1½ lbs turkey tenderloin filets
¼ c mirin
¼ c soy sauce
2 tbsp sesame oil
2 garlic cloves, finely chopped
2 qter-size slices fresh ginger, finely chopped
6-inch bamboo skewers
Canola oil, for the grilling meat
2 tbsp rice wine vinegar
2 tbsp dry white wine
½ small shallot, finely diced
2 shiso leaves, chopped or 1¼ tsp shiso powder, divided
1 tbsp cold water
3 large egg yolks
¾ c unsalted butter, room temperature
1 tsp kosher salt
¼ tsp togarashi pepper
½ lime Juice of
Prepare Turkey: Cut the turkey across the grain into 1/4-inch-thick slices. Combine the mirin, soy, sesame oil, garlic and ginger in a small bowl. Toss the meat in the marinade and let the turkey marinate at room temperature for 30 minutes or refrigerate for up to 1 hour. Alternatively, use an instant marinator.

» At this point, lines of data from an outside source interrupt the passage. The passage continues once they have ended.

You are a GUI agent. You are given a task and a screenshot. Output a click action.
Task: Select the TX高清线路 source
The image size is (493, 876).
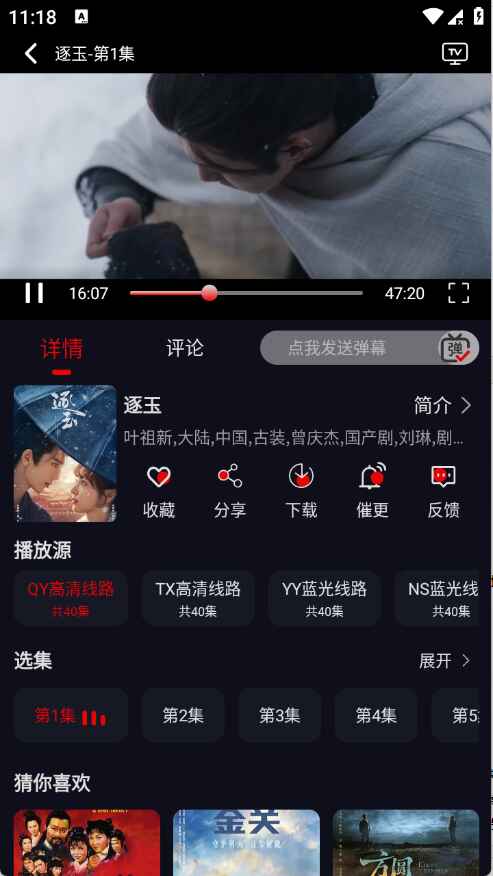(198, 598)
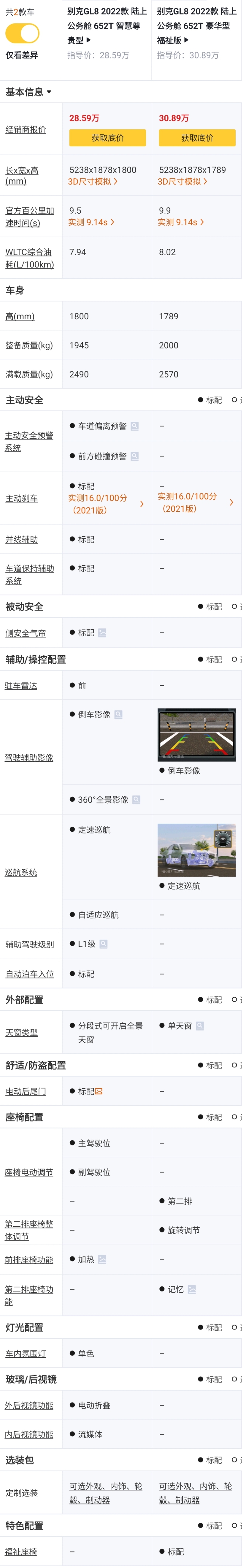242x1568 pixels.
Task: Open the 天窗类型 term explanation
Action: point(22,1033)

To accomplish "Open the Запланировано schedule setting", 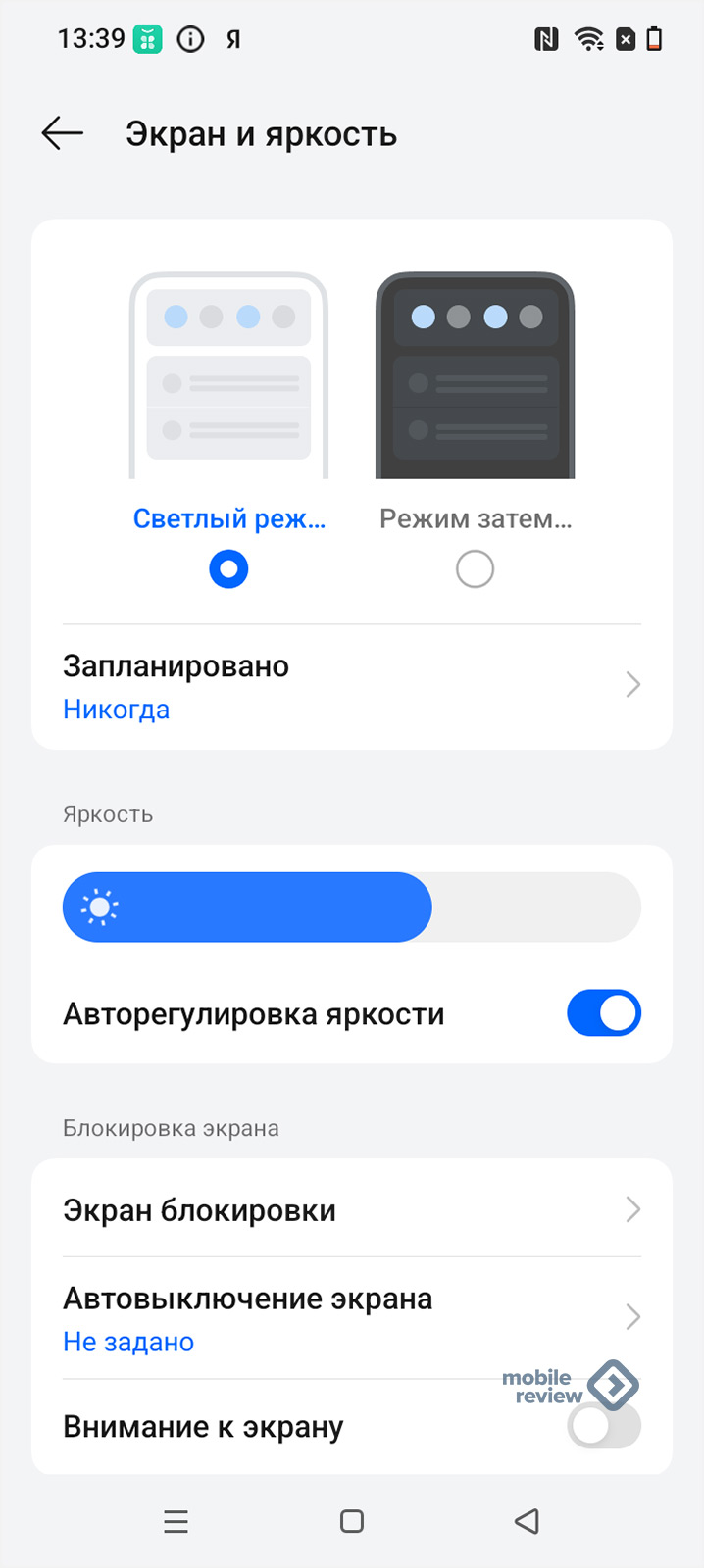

Grill Meat: Heat a ridged grill pan on high heat. Brush the grill with canola oil. Arrange the sliced turkey on the grill turning once-until nicely browned all over, 5 minutes. Transfer the turkey onto a sheet pan in a single layer. Skewer the turkey onto a bamboo skewer and place onto a sheet pan. Cover with foil until ready to serve.
Make Reduction: In a small sauce pan combine the vinegar, wine, shallot and 1 chopped shiso leaf (or 1 teaspoon of the shiso powder). Vigorously simmer over medium high heat until reduced to just about 1 teaspoon, about 3-4 minutes. Remove from the heat and strain through a fine mesh strainer into a medium metal bowl. Add the cold water and egg yolks to the reduction then whisk until well combined. Rinse out the sauce pan and fill it with about 2 inches of water. Return pan to medium heat and bring up to a simmer then turn heat to lowest setting possible.
Make Sauce: Place the bowl over the saucepan of barely simmering water. Whisk the egg yolks vigorously until they become pale and fluffy. While whisking, slowly start adding the butter, a tablespoon at a time, whisking vigorously until butter is absorbed before adding more. Continue until all of the butter is incorporated and the sauce is frothy. If at any point the eggs start looking scrambled, remove the bowl from the heat and continue off heat. Periodically place the bowl back over the heat to keep sauce warm. Once all of the butter has been whisked in, strain sauce through a fine mesh strainer into a clean bowl. Add the salt, togarashi, lime juice and the remaining chopped shiso leaf (or ¼ tsp shiso powder). Turn flame off on the pan water and place the bowl back on top to keep warm until ready to serve.
Serve: Transfer the sauce into a decorative bowl and sprinkle with togarashi for garnish. Serve immediately with the steak skewers. Alternatively, sauce can be drizzled over the turkey.